Het KMI stelt in zijn rapport verschillende toekomstscenario’s voor, maar houdt wel degelijk rekening met het meest pessimistische, klinkt het bij de voorstelling in Brussel. ‘De globale uitstoot van broeikasgassen ligt vandaag de dag immers het dichtste bij het meest pessimistische scenario’, legt klimaatwetenschapper Alex Dewalque van het KMI uit. Enkel als de broeikasgasconcentraties tegen 2100 zouden zijn gedaald, blijft de opwarming beperkt tot 0,7 graden Celsius. ‘Het probleem is echter dat die gassen lang in de atmosfeer blijven hangen. Zelfs als er een daling komt, duurt het nog decennia vooraleer het effect zichtbaar is.’
De klimaatverandering was ook de afgelopen jaren al te zien in België, zo blijkt nog uit het rapport. Tussen het midden van de 19de eeuw en de laatste drie decennia is een gemiddelde opwarming van 1,9 graden Celsius waargenomen op landelijk niveau, en zelfs +2,1 graden in Ukkel.
Warme jaren
De temperatuurstijging verliep echter niet gelijkmatig, maar is het meest opvallend sinds 1981, met gemiddeld +0,38 graden Celsius per decennium. De zes warmste jaren werden allemaal waargenomen na 2005. De opwarming was groter in de winter, terwijl er in de zomer meer hittegolven werden waargenomen. Sinds 2015 was er minstens één hittegolf per jaar. Ze duren ook langer (+2 dagen per decennium) en zijn intenser (+1 graad/dag per decennium).
Voor wat de neerslag betreft, stelde het KMI voor het hele land een toename vast van gemiddeld 15 procent tussen het midden van de negentiende eeuw en de laatste drie decennia. Voor Ukkel gaat het om een toename met 9 procent. Sinds 1981 worden de lentes droger, zeker sinds de jaren 1990, terwijl het aantal zomerdagen met hevige neerslag (minstens 20 mm) stijgt. De duur en intensiteit van de droge lentes neemt de jongste dertig jaar toe met 1,5 dagen per decennium.
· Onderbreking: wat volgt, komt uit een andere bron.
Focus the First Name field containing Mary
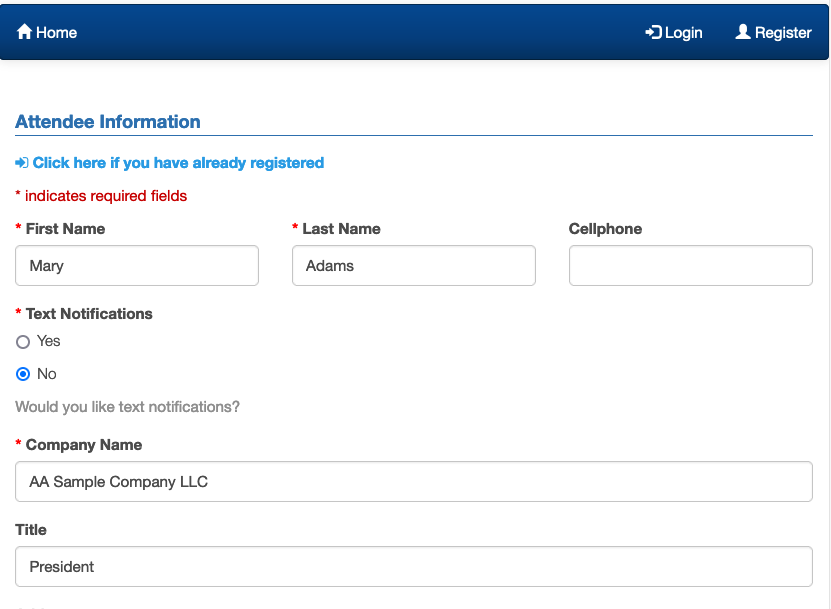The image size is (831, 609). (x=137, y=266)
‘Het Klimaatrapport is belangrijk opdat we ons kunnen aanpassen en maatregelen nemen’, legt Rozemien De Troch van het KMI uit. Ze pleitte donderdag ook voor de oprichting van een Klimaatcentrum, dat de expertise rond klimaat zou centraliseren en ten dienste kan stellen van actoren in de samenleving.